Edgework

Genesis for Normal People

  • Jack Heppner, Author
  • Retired Educator

Genesis for Normal People, Second Edition (2019), by Peter Enns and Jared Byas – A Book Review

Genesis has always generated a lot of questions for me. It began back when I was a youngster. How was it that God created light on the first day of creation but the sun only arrived on the fourth day? Did snakes have legs before they were cursed? Why was Abel’s sacrifice acceptable to God and Cain’s not? Where did Cain find his wife and all the people to build a city? How could all the animals fit into Noah’s ark and what did the carnivores eat while on the water?

In circles I have moved for most of my life such questions were not safe to ask because they seemed to challenge the historical accuracy of these accounts. If these stories were not historical fact, it was said, how could you trust the Bible for anything? However, this book has given me the freedom to ask such questions aloud. But as the subtitle of the book, “A Guide to the Most Controversial, Misunderstood, and Abused Book of the Bible” suggests, answers would not come easily.

But answers do begin to emerge, say the authors, when we are able to give up a literalistic reading of the text. “Think of the Old Testament as Israel’s story, written in light of national trauma, to encourage continued faithfulness to God” (13). That is to say there is more to the story than a simple, literal telling; it is focused on transmitting a message to an ancient people caught up in a national trauma that found them questioning their relationship to God. So, far from reinforcing a modern need for an infallible text, Genesis calls modern readers to enter that story to hear faith questions being answered for people of old.

A good place to begin is to admit that most likely Genesis, or indeed the entire Pentateuch, was not authored by Moses as many believe. To begin with, the text is written in third person, even describing Moses’ death and burial. Furthermore, say the authors,

The Hebrew of the Bible is largely from the time of the kings of Israel, about 800 BCE, and later. So when Genesis tells stories… it does so in a Hebrew that did not exist yet at the time the story is happening (120).

So any way you look at it, the Genesis story is not likely a first-hand account of someone who was on the scene when these stories are said to have happened. Indeed, according to the story, Moses had not yet been born at the time of the Genesis narrative.

The most important key to understanding Genesis, say Enns and Byas, is to understand that Genesis is the story of Israel told in such a way as to demonstrate that God can be counted on from the very beginning. All indications point to the Babylonian captivity as the context in which Israel’s story was written down. It was needed in order to encourage discouraged captives to continue believing that God had not forgotten about them; that they were still the people of Yahweh!

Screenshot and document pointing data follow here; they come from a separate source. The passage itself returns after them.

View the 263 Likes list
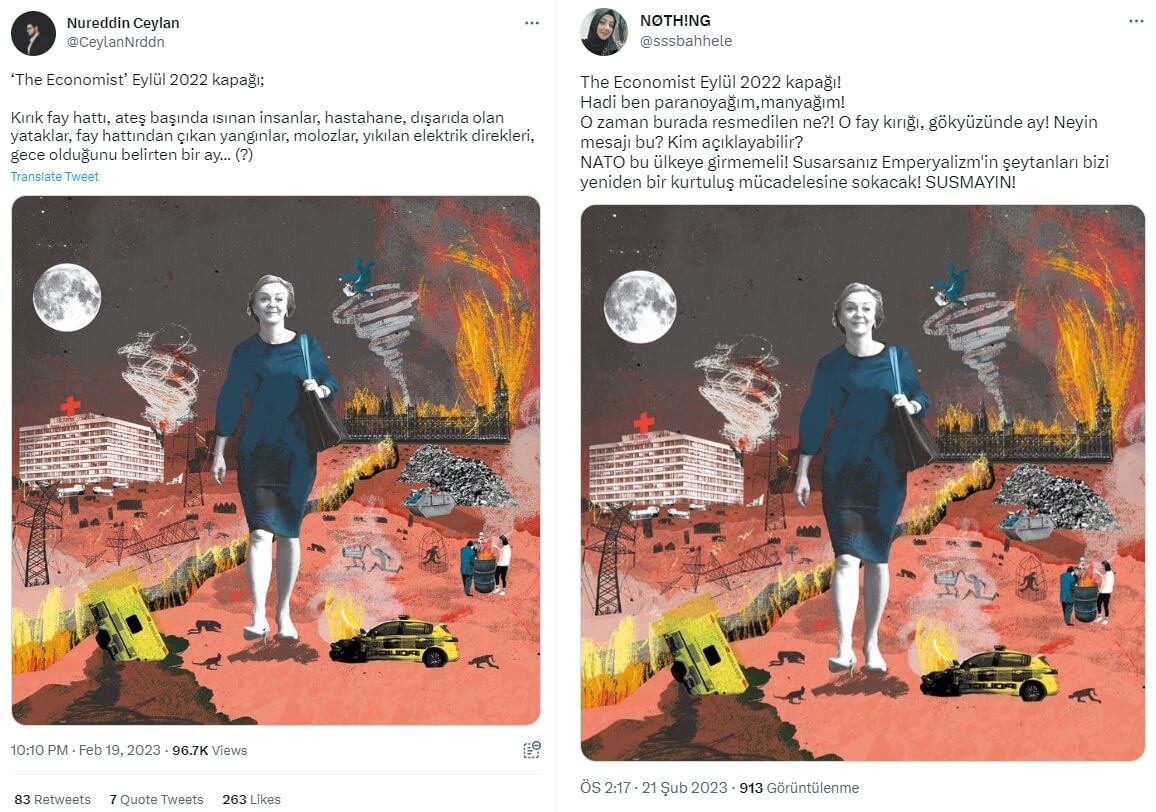This screenshot has width=1156, height=812. (x=251, y=799)
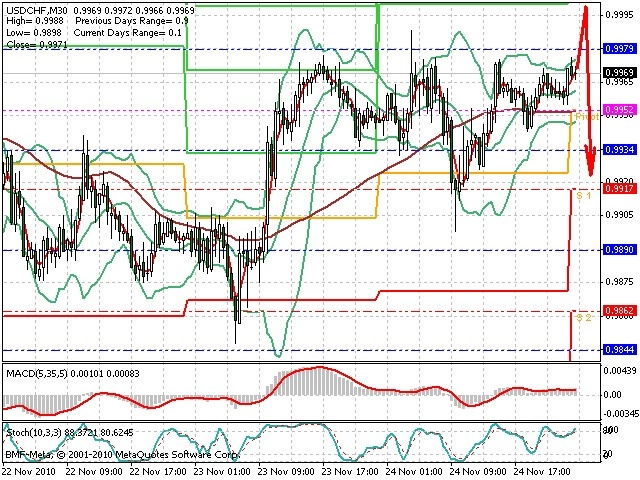Select the Pivot text label on chart
The image size is (640, 480).
click(587, 117)
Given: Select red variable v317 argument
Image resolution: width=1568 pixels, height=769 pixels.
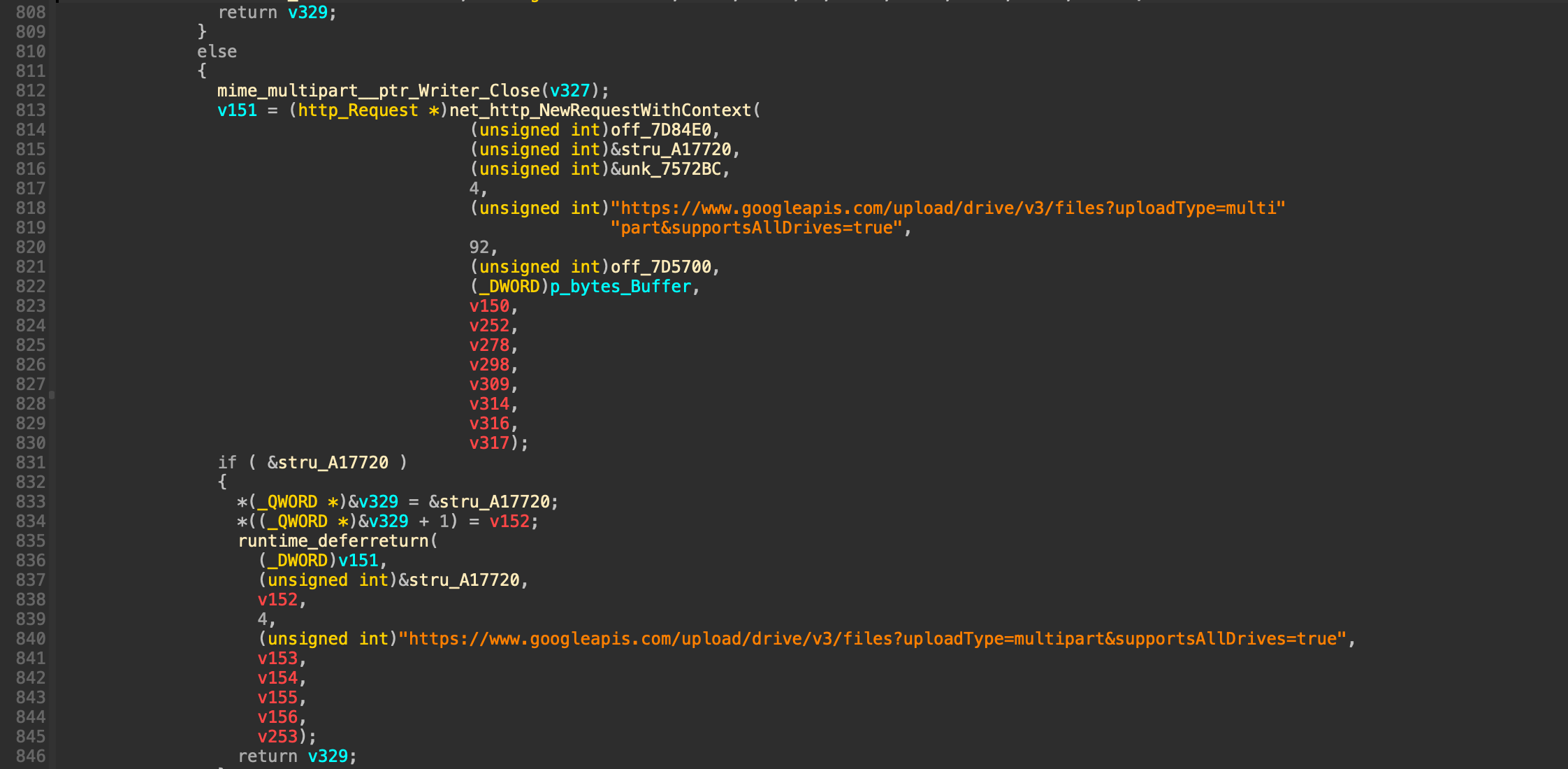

Far from simply being a factual repository of how Israel’s story unfolded, it is a story told in such a way as to prefigure the present situation of captive Israel. I only have room to highlight some of the ways in which this happens.

  • The creation story, as told in Genesis one, is a variation on creation narratives circulating at the time of writing. This telling is a “slap in the face” of the Babylonian narrative: “Sun, moon and stars are signs, not beings; Israel’s God works alone; all humans bear divine image; it puts the brakes on and says that this one God of a captive people is responsible for taming chaos and filling the air, sea and earth.” All this is told to encourage faithfulness to God, not to establish a modern, scientifically accurate account of how the world began.
  • The Adam story, beginning in chapter two, is a story of Israel in miniature. The point is not that God didn’t want people to know the difference between good and evil, but that this knowledge should come through the process of obedience to God. Failure to follow God’s path to wisdom leads to death, estrangement from God, and exile for Adam and Israel alike.
  • The story of Noah features a God concerned about wickedness, not annoyance at the noise people were making, as the Babylonian version has it. And it provides a reason for the presence of the wicked Canaanites in Israel’s story. It all had to do with Ham seeing his father naked, thus bringing a curse on his son Canaan, which doesn’t make moral sense to modern readers.
  • Chapter ten explains how and why people were scattered over the earth, “each with its own language.” Then comes the story of the Tower of Babel and the confusion of languages, clearly a jab at Israel’s Babylonian captors famous for having built such towers. Two different stories, not told to establish historical fact, but to reassure captive Israel.
  • Abraham’s story, like that of Adam, is also the story of Israel in miniature. He moves from Babylon to Canaan, struggles with faithfulness, journeys to Egypt and back, accepts the promise of people and land, and receives the message that obedience is important for blessing. It is hard not to see such mirroring in any part of the Abraham story.
  • And the story of Jacob, far from presenting a model of virtue, serves to confirm that Jerusalem – the location where God dropped the ladder from heaven – is God’s special place to which captive Israel hopes to return.

I found that once I got used to the glasses that Enns and Byas offered me, I discovered a richness in the book of Genesis I had largely missed before. And, in the process, a lot of my childhood questions were answered in a satisfactory way.